One-to-one interviews were conducted with 28 boys aged 13-17 (mean age 15.4) and 34 adult men aged over 18 (mean age 26) who had undergone circumcision, and also 13 opinion leaders and key informants. There were six focus groups conducted with a total of 36 parents or guardians of boys who had got circumcised.
The comprehension questionnaire was given out when boys/men attended for voluntary HIV counselling and testing prior to circumcision, and the qualitative interviewstook place a week after having been circumcised.
The questionnaire found that potential participants had high levels of understanding about most aspects of circumcision, with 85% to 100% of answers correct, in both adolescents and adults, to all questions but one; in some areas adolescents scored better. Correct answers were more likely to be given by adults with better literacy and education and who were counselled in their most familiar language. There was also a tendency for people who attended smaller clinics to understand more.
However it was also found that a large minority of participants (30% of adults and 45% of boys) gave incorrect answers to one question; they believed that getting circumcised was risk-free and did not have side-effects. Dr Schenk commented that information given out about circumcision may have under-emphasised potential risks.
Importantly, however, adolescents were more likely than adults to report that they were ‘somewhat’ or ‘very’ uncomfortable with the idea of getting circumcised: sixteen per cent of boys said they were ‘very uncomfortable’ compared with 3% of adults and 28% ‘somewhat uncomfortable’ compared with 10% of adults. Conversely only 46% of boys said they were ‘very comfortable’ with the idea of getting circumcised compared with 70% of adults.
The post-circumcision one-to-one interviews, however, showed that the adolescents and adults who had actually undergone the operation were almost universally happy that they had done so. Most emphasised that it had been their choice and in some cases they had persuaded their parents or guardians to consent. One 17–year-old said:
“I made this decision because I heard of the benefits...my father was refusing that you can’t go there, giving some reasons, but I was determined, telling myself that it’s my life, I think these things will benefit me in future...and at last he said okay, I will take you.”

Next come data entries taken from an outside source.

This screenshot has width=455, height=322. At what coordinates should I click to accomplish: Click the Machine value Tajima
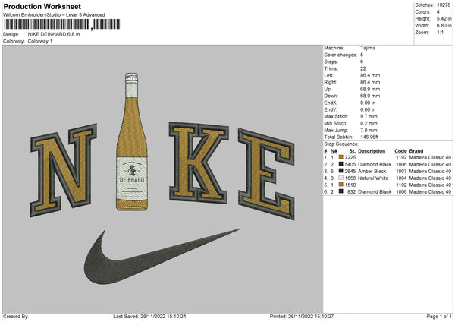(369, 48)
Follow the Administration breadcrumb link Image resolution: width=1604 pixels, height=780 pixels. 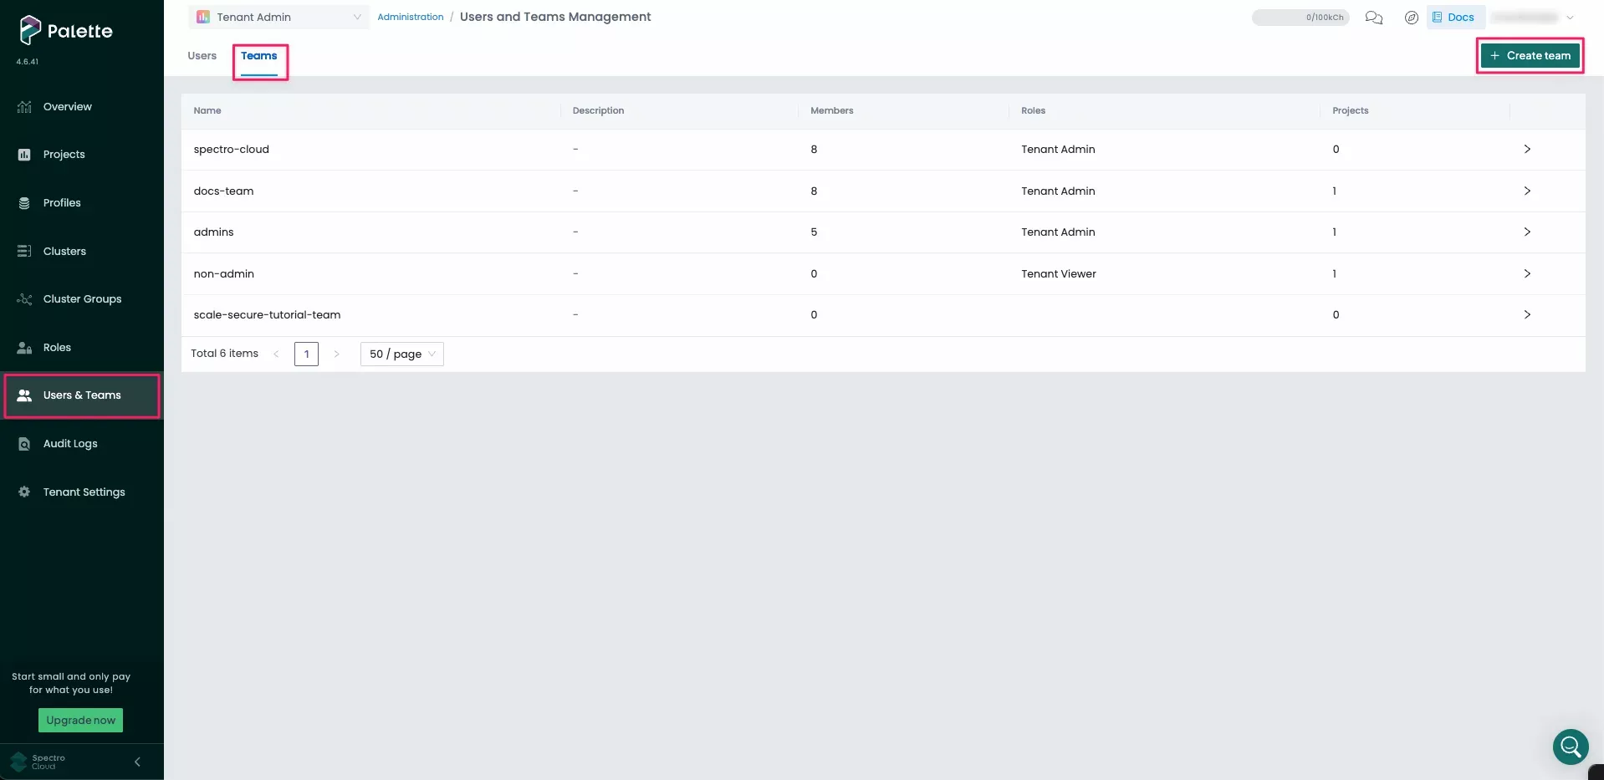(x=410, y=18)
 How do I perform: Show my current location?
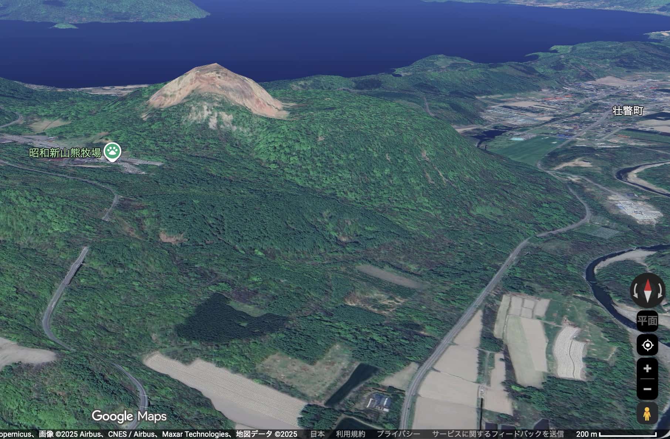pyautogui.click(x=647, y=345)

A 13-year-old saw guardian or parental assent and attendance as important and as a kind of ‘certification’ of their choice:
“It was my uncle, my mother told him to represent her...I was happy because I knew that they will not say that they need to sign for me, so that I get circumcised, because he was there for me.”

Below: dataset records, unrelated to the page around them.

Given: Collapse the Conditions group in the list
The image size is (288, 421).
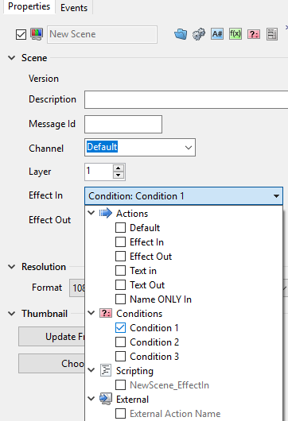Looking at the screenshot, I should [x=91, y=313].
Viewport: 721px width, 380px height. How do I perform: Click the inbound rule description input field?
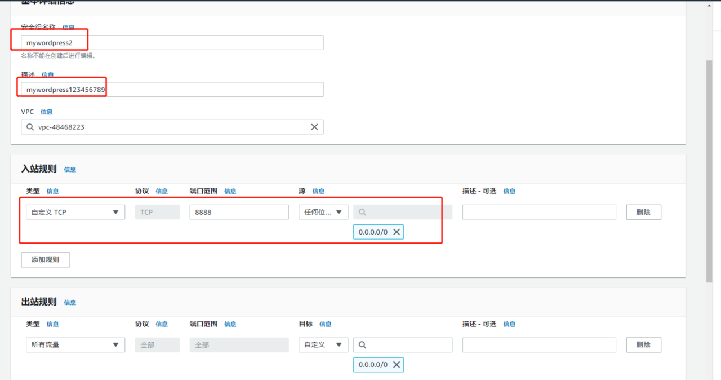[539, 211]
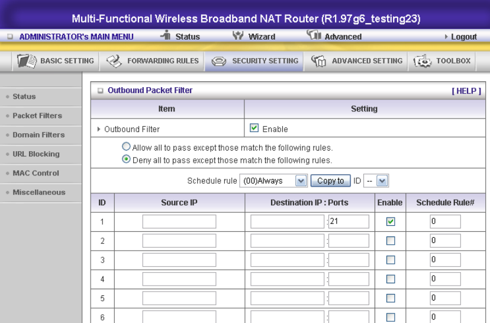
Task: Click the Toolbox icon
Action: (x=424, y=61)
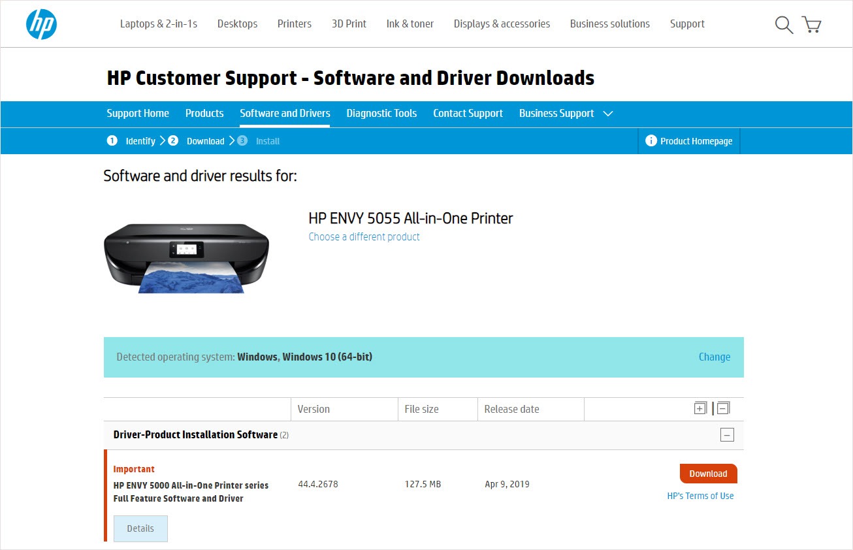853x550 pixels.
Task: Click the ENVY 5055 printer image
Action: click(x=185, y=257)
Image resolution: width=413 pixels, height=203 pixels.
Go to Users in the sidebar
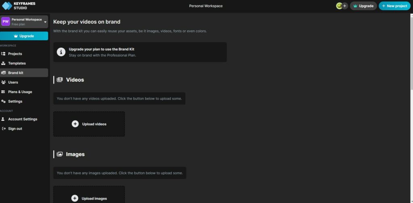[x=13, y=82]
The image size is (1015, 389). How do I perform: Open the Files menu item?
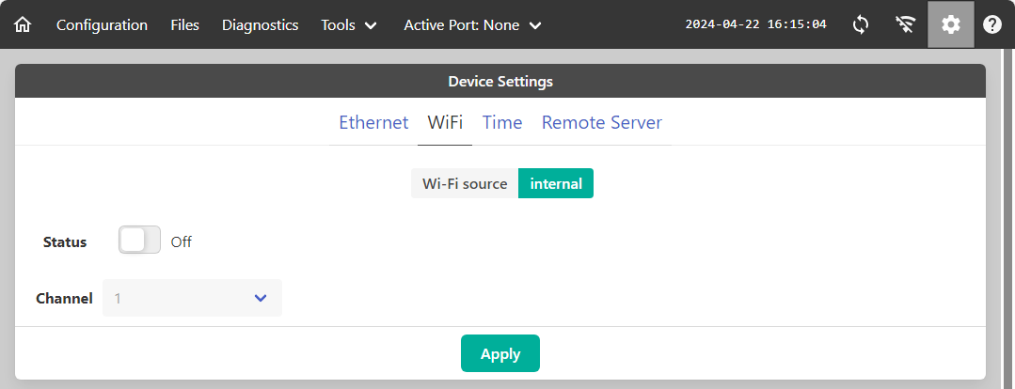click(185, 25)
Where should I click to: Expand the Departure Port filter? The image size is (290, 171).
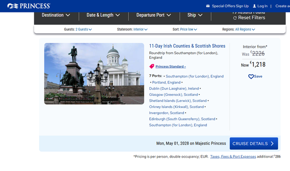tap(154, 15)
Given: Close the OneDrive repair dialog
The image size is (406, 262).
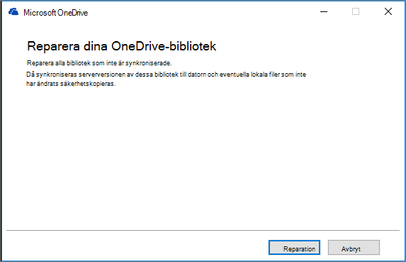Looking at the screenshot, I should pyautogui.click(x=388, y=11).
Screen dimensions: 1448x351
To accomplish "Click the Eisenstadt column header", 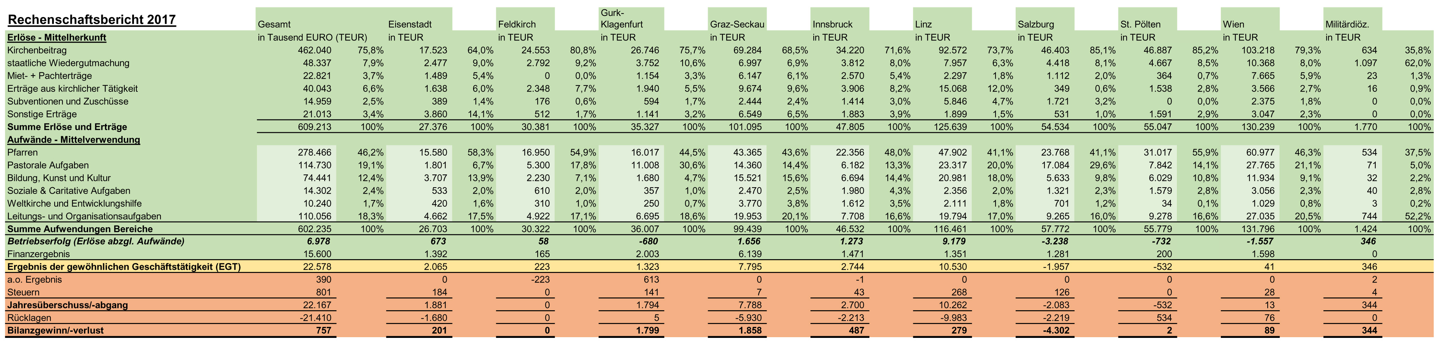I will (410, 25).
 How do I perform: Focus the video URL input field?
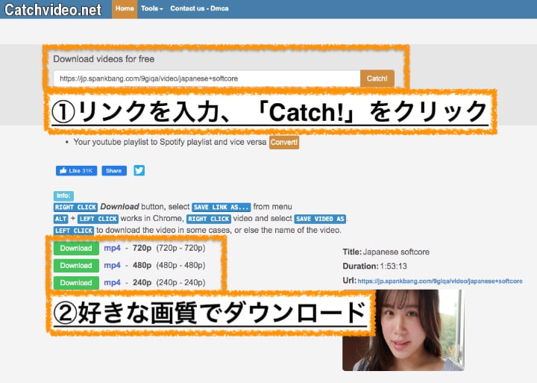(x=206, y=78)
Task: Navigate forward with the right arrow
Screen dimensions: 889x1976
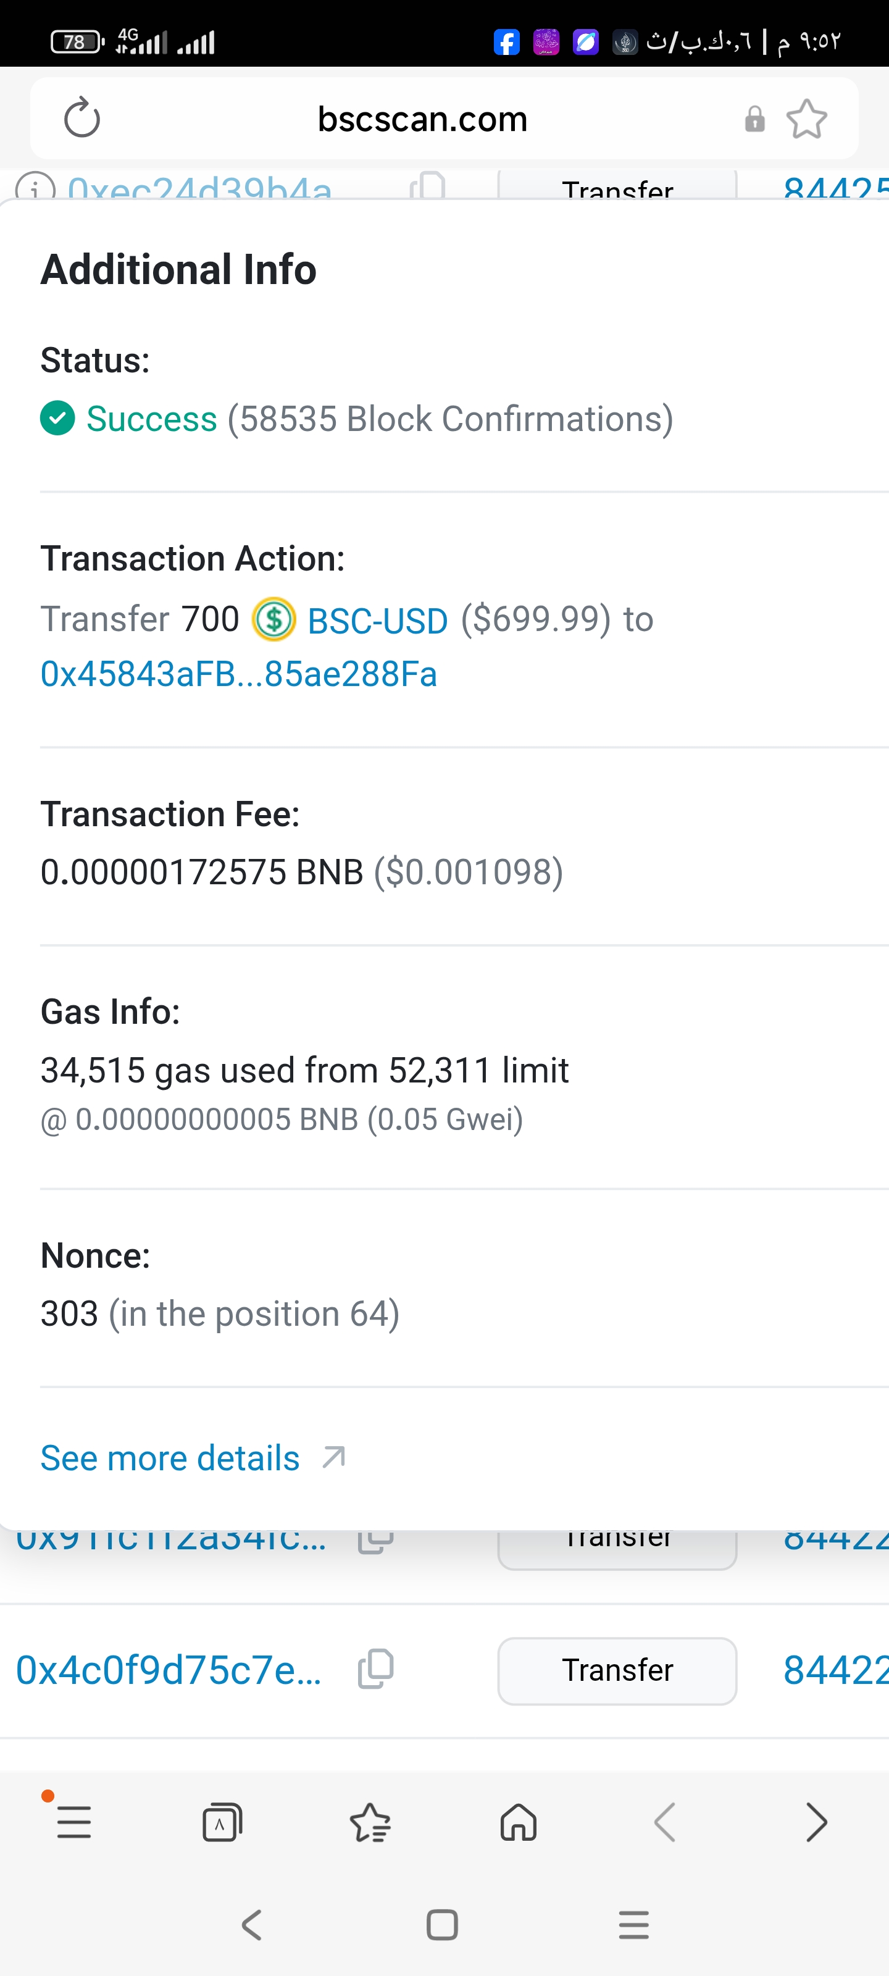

However they also talked on one 14-year-old boy who had clearly been forced into circumcision and was unhappy about it:
“I never wanted to be circumcised, I thought it was very painful, I never used to know about or think about it...my father was insisting I went for the operation. I felt bad about it.”
In contrast, several adolescents said they had been able to have the operation without parental consent, and it was apparent that clinic workers were confused about consent requirements for adolescents, which were viewed as complex and constantly changing. Attitudes about adolescents giving informed consent varied from one ethics committee worker who emphasised that teenagers had to understand exactly what was involved “because that minor will have to live with the consequences for the rest of their lives” to workers who voiced much more authoritarian positions: one said “I strongly feel a child is a child, therefore should be silent on issues of health.”
Based on the above research, the Population COuncil is recommending that circumcision programmes make improvements to consent procedures for adolescents, including conducting refresher training for clinic staff, training providers to actively seek assent from minors, providing appropriate counselling to adolsecents with doubts, and ensuring that counselling includes actively establishing that adolescents understand key concepts, rather than waiting for them to ask questions.
Schenk K et al. On the cutting edge: research to improve the informed consent process for adolescents in Zambia undergoing male circumcision for HIV prevention. Tenth AIDS Impact conference, Santa Fe, New Mexico. Abstract 199. 2011.